MERCADO FINANCEIRO
Novo recorde
A Bolsa de Valores de São Paulo (Bovespa) emendou o 20º fechamento recorde somente neste ano ontem. O Ibovespa, principal índice do mercado de ações doméstico, subiu 2,21% e atingiu a marca histórica dos 53.422 pontos. A Bolsa brasileira não subiu no vazio, para usar o jargão de operadores: teve volume financeiro, com giro de R$ 4 bilhões, bem acima da média diária. Os negócios refletiram um pacote de dados econômicos dos EUA que animaram os investidores. Somente neste ano, a Bolsa já subiu 20%.
Câmbio
O dólar comercial foi negociado a R$ 1,906 para venda, em baixa de 0,98%. Trata-se da menor cotação desde outubro de 2000. O Banco Central interveio por duas vezes para brecar a derrocada das taxas de câmbio.
O tom
O governo americano deu o tom dos negócios logo pela manhã. A geração de postos de trabalho quase dobrou entre maio e abril - de 80 mil para 157 mil - muito acima das projeções de mercado (140 mil postos, pelo consenso dos analistas). A inflação, por sua vez, teve alta de 0,3% em abril, abaixo da variação de 0,4% nos dois meses anteriores. A renda dos consumidores caiu -0,1% - mas ainda sem impactar os gastos, que subiram 0,5%.
Trabalho e renda
O governo americano divulgou números sobre postos de trabalho e renda, e o mercado gostou do que viu: inflação sob controle e mercado de trabalho vigoroso, uma combinação que faz as Bolsas subirem, avalia André Borghesan, analista da corretora Souza Barros.
Outro indicador
Mais tarde, outro indicador reforçou o tom do pregão de ontem.
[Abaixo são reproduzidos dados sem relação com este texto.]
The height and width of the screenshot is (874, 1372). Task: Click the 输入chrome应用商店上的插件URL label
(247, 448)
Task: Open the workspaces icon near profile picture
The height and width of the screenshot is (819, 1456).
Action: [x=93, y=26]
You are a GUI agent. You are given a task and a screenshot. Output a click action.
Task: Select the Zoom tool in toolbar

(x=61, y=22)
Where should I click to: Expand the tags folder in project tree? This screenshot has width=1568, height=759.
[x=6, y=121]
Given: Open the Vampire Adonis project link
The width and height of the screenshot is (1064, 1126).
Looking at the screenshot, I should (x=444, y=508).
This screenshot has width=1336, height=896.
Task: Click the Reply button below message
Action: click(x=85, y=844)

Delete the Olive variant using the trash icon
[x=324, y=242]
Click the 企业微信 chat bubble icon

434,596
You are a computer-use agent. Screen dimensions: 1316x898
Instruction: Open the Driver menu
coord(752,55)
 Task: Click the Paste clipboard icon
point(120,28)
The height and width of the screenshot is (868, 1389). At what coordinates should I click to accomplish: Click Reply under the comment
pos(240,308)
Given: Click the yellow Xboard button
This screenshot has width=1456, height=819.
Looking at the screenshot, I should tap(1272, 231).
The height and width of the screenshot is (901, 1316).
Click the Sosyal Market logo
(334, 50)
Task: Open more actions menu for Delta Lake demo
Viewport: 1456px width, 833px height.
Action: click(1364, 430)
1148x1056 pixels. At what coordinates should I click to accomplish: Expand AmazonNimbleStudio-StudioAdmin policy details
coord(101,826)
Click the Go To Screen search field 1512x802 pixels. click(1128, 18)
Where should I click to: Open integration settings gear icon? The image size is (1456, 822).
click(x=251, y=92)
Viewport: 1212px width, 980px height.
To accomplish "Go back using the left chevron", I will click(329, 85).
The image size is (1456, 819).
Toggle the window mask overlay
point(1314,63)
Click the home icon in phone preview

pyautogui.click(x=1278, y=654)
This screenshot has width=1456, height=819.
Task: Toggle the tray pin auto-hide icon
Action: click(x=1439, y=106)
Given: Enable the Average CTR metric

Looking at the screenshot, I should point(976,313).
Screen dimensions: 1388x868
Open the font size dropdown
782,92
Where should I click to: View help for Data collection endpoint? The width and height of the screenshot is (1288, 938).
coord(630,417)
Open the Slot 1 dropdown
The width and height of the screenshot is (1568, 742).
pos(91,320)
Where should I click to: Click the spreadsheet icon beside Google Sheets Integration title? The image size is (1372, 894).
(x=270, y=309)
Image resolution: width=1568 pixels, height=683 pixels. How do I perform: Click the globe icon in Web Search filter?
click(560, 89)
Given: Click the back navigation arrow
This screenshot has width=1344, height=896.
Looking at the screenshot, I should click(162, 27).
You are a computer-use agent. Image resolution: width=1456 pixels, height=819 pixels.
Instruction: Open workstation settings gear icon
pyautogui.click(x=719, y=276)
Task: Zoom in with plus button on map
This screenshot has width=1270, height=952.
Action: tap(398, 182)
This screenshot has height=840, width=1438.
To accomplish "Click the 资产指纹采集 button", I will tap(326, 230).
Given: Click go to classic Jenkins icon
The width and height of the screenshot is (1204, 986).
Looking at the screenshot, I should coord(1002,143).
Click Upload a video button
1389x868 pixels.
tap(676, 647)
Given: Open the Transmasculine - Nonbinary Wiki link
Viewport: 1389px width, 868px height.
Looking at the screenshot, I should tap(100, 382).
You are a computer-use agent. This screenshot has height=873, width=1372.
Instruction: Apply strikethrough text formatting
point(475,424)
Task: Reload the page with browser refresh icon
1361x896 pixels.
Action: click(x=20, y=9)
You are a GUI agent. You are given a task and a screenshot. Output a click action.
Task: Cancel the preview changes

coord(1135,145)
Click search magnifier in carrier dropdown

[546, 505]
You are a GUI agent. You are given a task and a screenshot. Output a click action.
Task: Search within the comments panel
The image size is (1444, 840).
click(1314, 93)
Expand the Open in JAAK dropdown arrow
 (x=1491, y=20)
O setor manufatureiro dos EUA teve expansão em maio, atingindo 55 pontos, contra 54,7 em abril, segundo o ISM (sigla em inglês para Instituto de Gestão de Oferta).
Efeito ambígüo
Os recordes da Bolsa têm o efeito ambígüo de animar aumentar a apreensão dos investidores. Quanto mais sobe, mas crescem os temores de que possa corrigir com força - leia-se, cair bruscamente - em algum momento. No final de abril, analistas mencionavam maio como o mês histórico das realizações. Não foi isso que aconteceu e a Bovespa valorizou 6,76%.
Análise
O economista-chefe da corretora Ativa, Arthur Carvalho, acha que as projeções são tão otimistas, que a economia real não vai crescer o suficiente para entregar os resultados esperados. E vê uma correlação de risco para as Bolsas: os Bancos centrais podem querer corrigir os efeitos do excesso de liquidez.
Liquidez
O mundo está muito líquido (com muito dinheiro disponível) e com muita riqueza, avalia o economista, e em todas as economias, excesso de demanda tem uma consequência: aumento de preços.
US$ 1 trilhão
Com o novo fechamento recorde de ontem da Bovespa, o valor de mercado das empresas negociadas rompeu a marca de US$ 1 trilhão pela primeira vez na história do mercado brasileiro. Conforme a assessoria de imprensa da Bolsa, o valor exato alcançado ontem deverá ser divulgado na próxima segunda-feira. A capitalização de mercado corresponde ao preço de uma ação multiplicado pela quantidade de ações emitida pela empresa.
As maiores
As cinco maiores empresas em capitalização de mercado hoje são: Petrobras, com R$ 222,1 bilhões (US$ 116,5 bilhões); Vale, com R$ 206,6 bilhões (US$ 108,4 bilhões); Bradesco, com R$ 100,4 bilhões (US$ 52,7 bilhões); Itaú, com R$ 99,8 bilhões (US$ 52,4 bilhões) e AmBev, com R$ 85,7 bilhões (US$ 44,9 bilhões).
Juros futuros
O mercado de juros futuros abriu junho com novos ajustes em queda. O contrato de janeiro de 2008 projetou taxa de 11,29% ante 11,35% quinta. No contrato de janeiro de 2009, a taxa projetada recuou de 10,61% para 10,50%. Já no contrato de janeiro de 2010, a taxa projetada caiu de 10,31% para 10,21%.
Petróleo
Os preços do petróleo terminaram em alta ontem, mas evoluíram pouco no acumulado da semana, num mercado preocupado com o nível das reservas de gasolina americanas e atento à situação instável da Nigéria. No New York Mercantile Exchange (Nymex), o barril de light sweet para entrega em julho ganhou US$ 1,07, fechando a US$ 65,08. A commodity havia terminado a US$ 65,20 na sexta-feira passada.